_Data in this exercise:_
▬▬▬

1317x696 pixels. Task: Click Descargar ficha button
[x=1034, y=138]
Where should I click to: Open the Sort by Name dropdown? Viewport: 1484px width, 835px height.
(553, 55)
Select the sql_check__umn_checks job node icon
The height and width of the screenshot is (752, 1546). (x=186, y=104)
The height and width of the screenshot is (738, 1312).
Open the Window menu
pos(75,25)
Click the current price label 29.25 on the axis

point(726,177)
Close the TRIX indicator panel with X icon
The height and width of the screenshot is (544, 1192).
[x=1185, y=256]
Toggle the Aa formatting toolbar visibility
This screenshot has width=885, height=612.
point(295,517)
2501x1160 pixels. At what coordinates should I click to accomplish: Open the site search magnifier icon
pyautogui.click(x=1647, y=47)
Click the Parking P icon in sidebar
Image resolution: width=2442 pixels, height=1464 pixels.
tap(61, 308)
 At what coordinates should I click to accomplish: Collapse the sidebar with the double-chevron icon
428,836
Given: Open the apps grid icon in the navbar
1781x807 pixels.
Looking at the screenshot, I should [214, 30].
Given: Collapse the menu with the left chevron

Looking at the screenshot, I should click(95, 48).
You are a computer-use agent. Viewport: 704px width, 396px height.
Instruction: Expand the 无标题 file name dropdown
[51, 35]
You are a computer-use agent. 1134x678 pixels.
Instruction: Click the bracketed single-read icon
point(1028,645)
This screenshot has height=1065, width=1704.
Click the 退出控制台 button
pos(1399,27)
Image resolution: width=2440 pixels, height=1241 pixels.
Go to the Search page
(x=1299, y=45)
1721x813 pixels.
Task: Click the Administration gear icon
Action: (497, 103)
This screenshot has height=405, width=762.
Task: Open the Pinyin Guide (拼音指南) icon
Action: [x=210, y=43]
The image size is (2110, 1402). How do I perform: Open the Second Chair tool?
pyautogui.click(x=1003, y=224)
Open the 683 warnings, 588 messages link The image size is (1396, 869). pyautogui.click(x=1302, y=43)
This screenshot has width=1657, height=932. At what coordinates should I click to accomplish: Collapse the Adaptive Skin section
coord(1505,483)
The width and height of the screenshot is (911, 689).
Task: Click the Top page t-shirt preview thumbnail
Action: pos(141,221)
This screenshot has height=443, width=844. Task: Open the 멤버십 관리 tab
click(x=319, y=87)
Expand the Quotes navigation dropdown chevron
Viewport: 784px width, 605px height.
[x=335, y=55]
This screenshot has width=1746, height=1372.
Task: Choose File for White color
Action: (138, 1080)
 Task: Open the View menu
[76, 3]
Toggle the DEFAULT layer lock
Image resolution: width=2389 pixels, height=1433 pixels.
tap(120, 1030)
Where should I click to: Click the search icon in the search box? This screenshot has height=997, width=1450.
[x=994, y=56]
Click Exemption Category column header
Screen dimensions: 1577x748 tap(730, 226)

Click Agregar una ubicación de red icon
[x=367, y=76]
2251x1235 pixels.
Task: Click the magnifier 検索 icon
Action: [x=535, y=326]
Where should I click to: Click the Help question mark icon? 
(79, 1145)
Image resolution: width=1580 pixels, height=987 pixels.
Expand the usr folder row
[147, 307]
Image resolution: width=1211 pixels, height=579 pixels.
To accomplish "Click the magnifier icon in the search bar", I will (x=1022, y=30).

▬▬▬

Lines holding the word "agent" should be copied from the entries above.

You are a computer-use agent. Viewport: 704px width, 396px height.
You are a computer-use agent. 1134x678 pixels.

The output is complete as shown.